▸ The request
Arrange the part of the material that opens with the line containing "731x399 pixels. Task: Click the ESPORTS" and closes with the line containing "point(69,64)", both included, as a JSON list of strings with one string per line and blank lines omitted. Leave the pictures out.

▸ Material for this exercise
..............................

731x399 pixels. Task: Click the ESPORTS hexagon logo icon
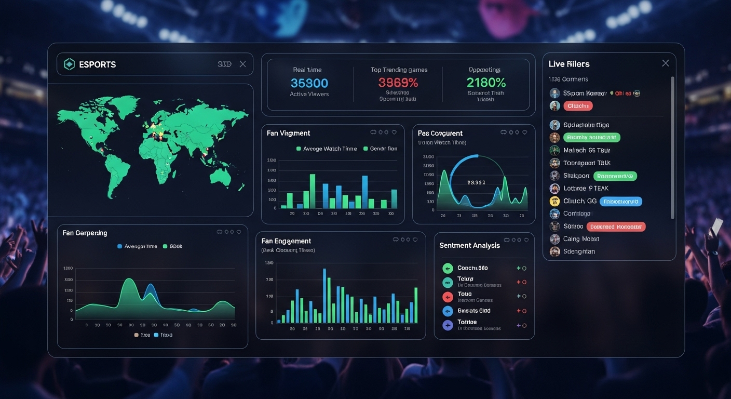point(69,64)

..............................

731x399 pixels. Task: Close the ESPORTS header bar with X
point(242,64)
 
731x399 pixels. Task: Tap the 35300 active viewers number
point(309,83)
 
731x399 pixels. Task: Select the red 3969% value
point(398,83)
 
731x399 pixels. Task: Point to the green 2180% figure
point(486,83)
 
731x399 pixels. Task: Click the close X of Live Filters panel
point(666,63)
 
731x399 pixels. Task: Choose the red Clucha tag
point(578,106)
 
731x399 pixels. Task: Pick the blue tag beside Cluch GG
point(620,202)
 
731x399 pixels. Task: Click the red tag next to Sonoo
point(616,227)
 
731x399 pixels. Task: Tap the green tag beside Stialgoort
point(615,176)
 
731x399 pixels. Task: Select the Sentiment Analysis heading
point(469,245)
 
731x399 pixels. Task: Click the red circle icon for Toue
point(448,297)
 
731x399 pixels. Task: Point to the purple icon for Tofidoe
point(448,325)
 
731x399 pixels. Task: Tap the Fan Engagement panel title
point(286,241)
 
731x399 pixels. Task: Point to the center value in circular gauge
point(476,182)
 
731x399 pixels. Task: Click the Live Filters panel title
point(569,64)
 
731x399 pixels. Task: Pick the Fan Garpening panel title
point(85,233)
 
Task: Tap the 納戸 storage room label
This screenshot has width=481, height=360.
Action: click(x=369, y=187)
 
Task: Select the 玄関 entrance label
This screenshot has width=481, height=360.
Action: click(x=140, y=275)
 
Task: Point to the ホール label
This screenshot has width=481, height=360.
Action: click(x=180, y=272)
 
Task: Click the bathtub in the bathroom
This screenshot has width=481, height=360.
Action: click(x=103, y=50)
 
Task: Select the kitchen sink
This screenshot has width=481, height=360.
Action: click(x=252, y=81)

..............................

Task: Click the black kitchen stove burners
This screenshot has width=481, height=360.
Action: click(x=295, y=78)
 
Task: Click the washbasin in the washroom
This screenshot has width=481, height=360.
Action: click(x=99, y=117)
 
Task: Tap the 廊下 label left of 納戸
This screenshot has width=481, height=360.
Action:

..............................

▸ Result of this task
[
  "731x399 pixels. Task: Click the ESPORTS hexagon logo icon",
  "point(69,64)"
]